HOW TO COMPLETE THIS TASK: Copy all lines below that use the word "agent".

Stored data
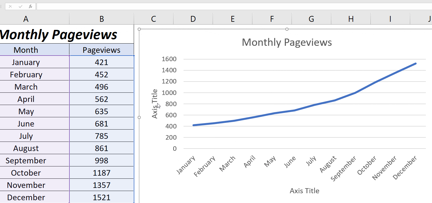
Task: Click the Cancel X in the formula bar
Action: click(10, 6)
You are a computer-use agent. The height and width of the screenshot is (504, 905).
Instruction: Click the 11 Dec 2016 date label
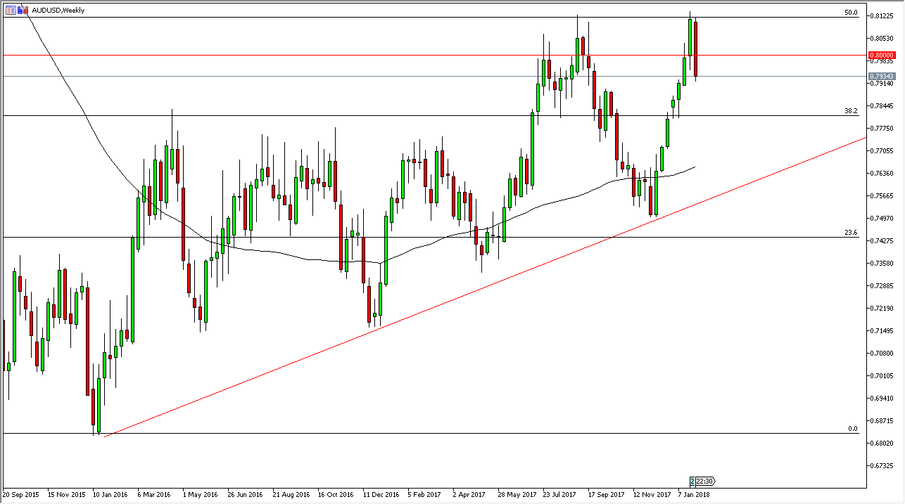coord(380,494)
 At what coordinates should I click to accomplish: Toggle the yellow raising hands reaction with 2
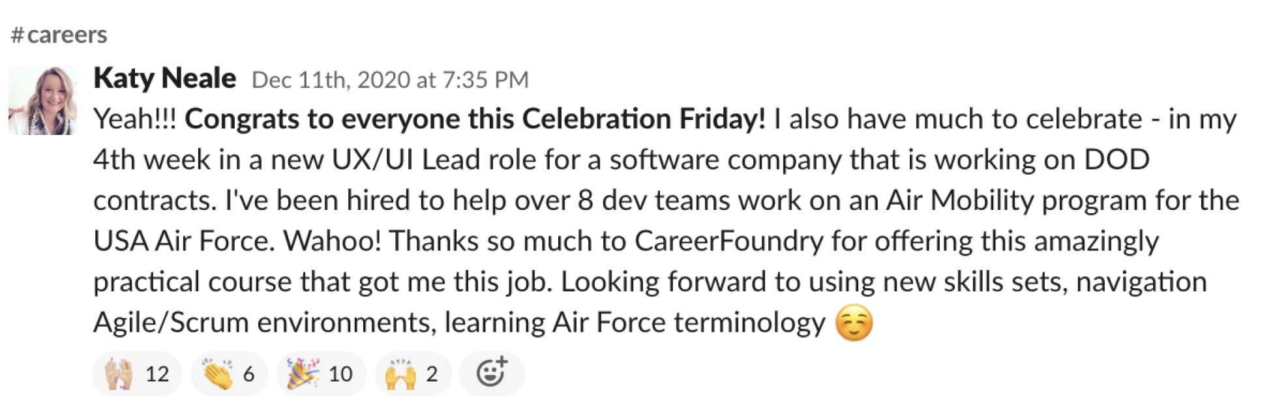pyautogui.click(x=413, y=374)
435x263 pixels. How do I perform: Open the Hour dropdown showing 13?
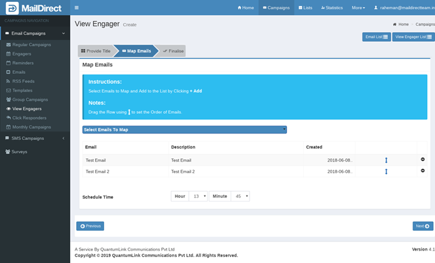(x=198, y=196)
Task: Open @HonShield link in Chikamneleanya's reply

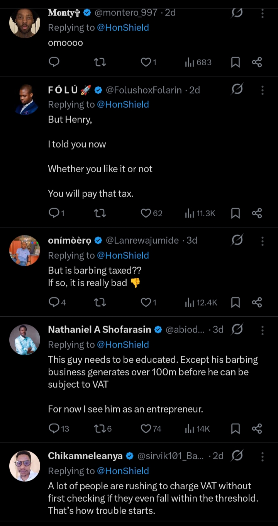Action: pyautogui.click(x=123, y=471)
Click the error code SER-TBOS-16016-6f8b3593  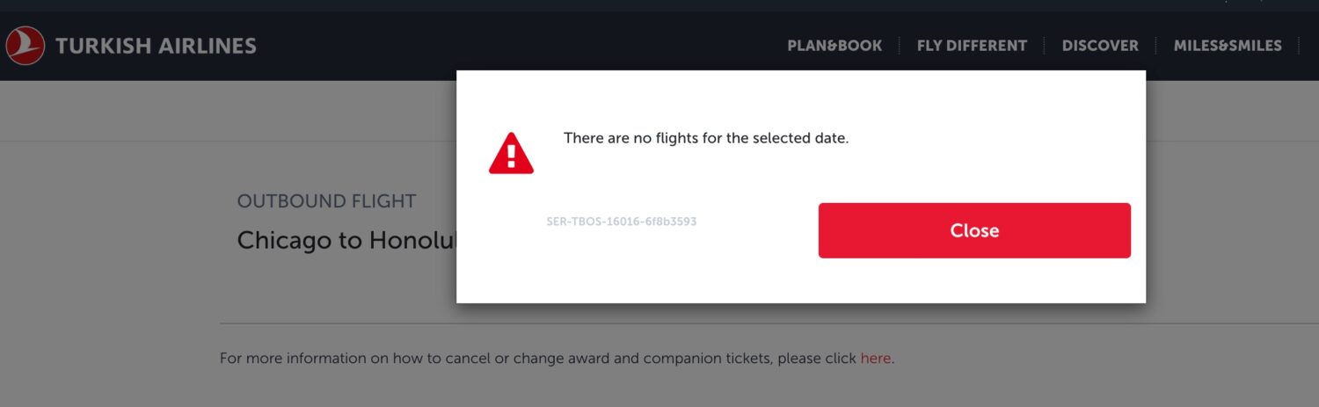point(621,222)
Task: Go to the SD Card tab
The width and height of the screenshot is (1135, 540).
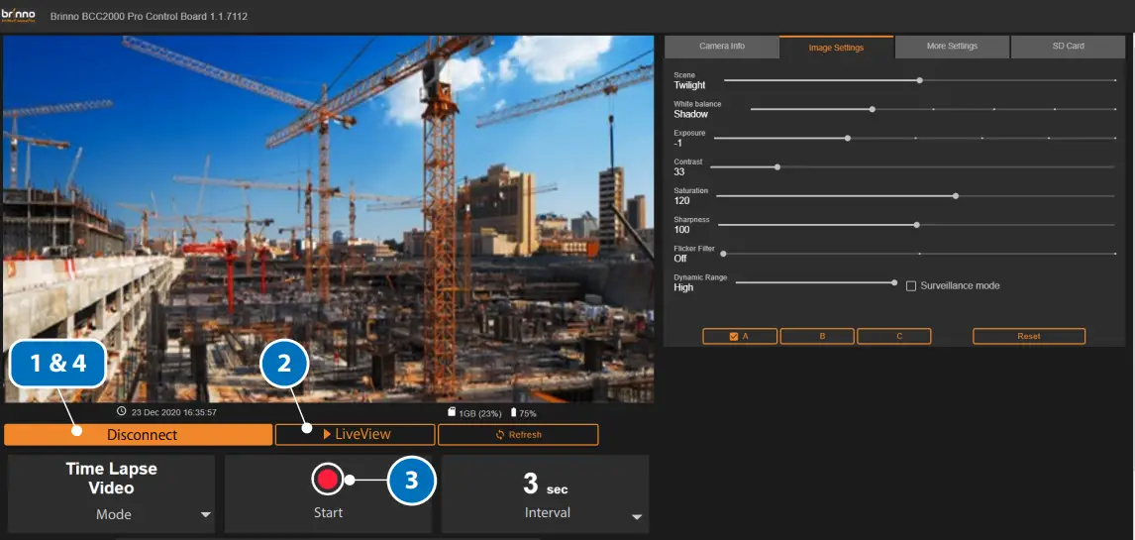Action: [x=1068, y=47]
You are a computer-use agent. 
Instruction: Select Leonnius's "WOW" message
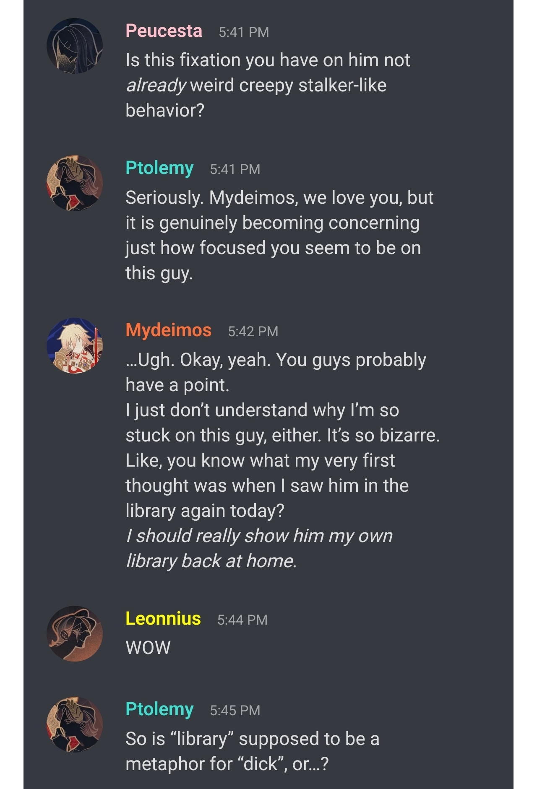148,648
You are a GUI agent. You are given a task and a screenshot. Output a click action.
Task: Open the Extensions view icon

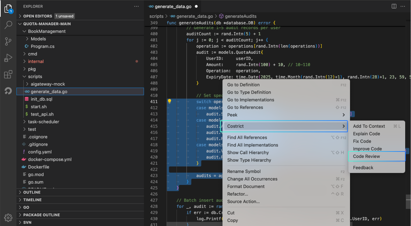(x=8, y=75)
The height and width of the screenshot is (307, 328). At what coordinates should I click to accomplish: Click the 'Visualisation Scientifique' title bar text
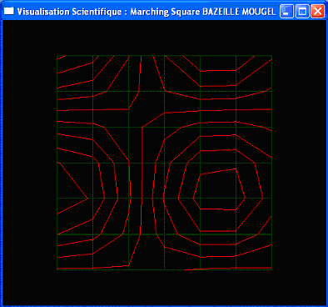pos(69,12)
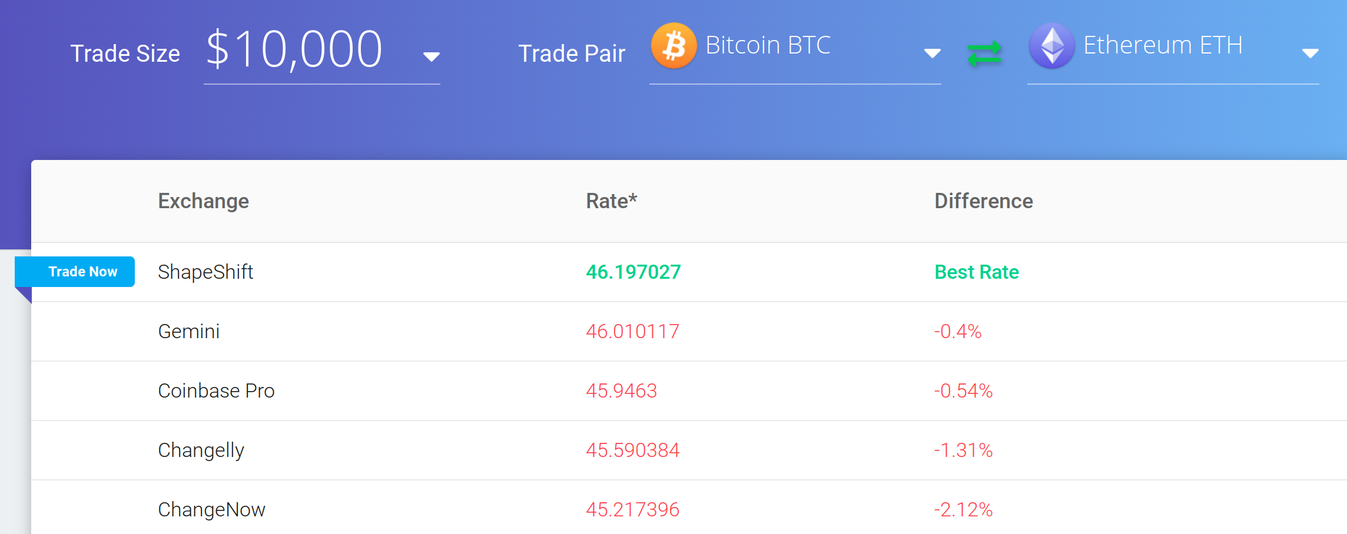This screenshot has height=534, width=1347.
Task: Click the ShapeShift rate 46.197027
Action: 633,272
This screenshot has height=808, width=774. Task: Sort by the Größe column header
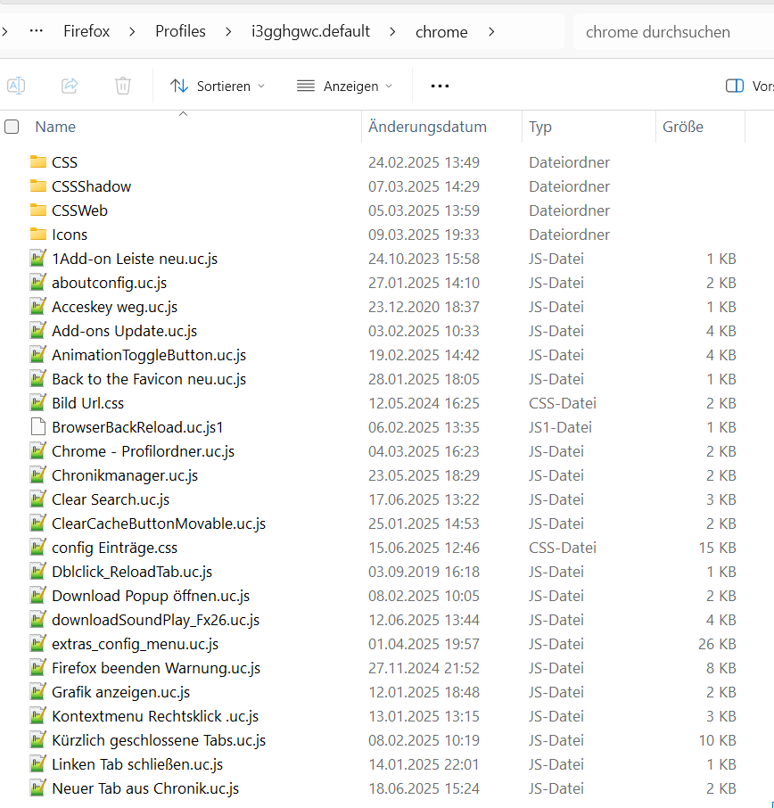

REPLY:
You are a computer-use agent. The height and width of the screenshot is (504, 905).
You are a computer-use agent. 
You are a GUI agent. You are given a task and a screenshot. Output a click action.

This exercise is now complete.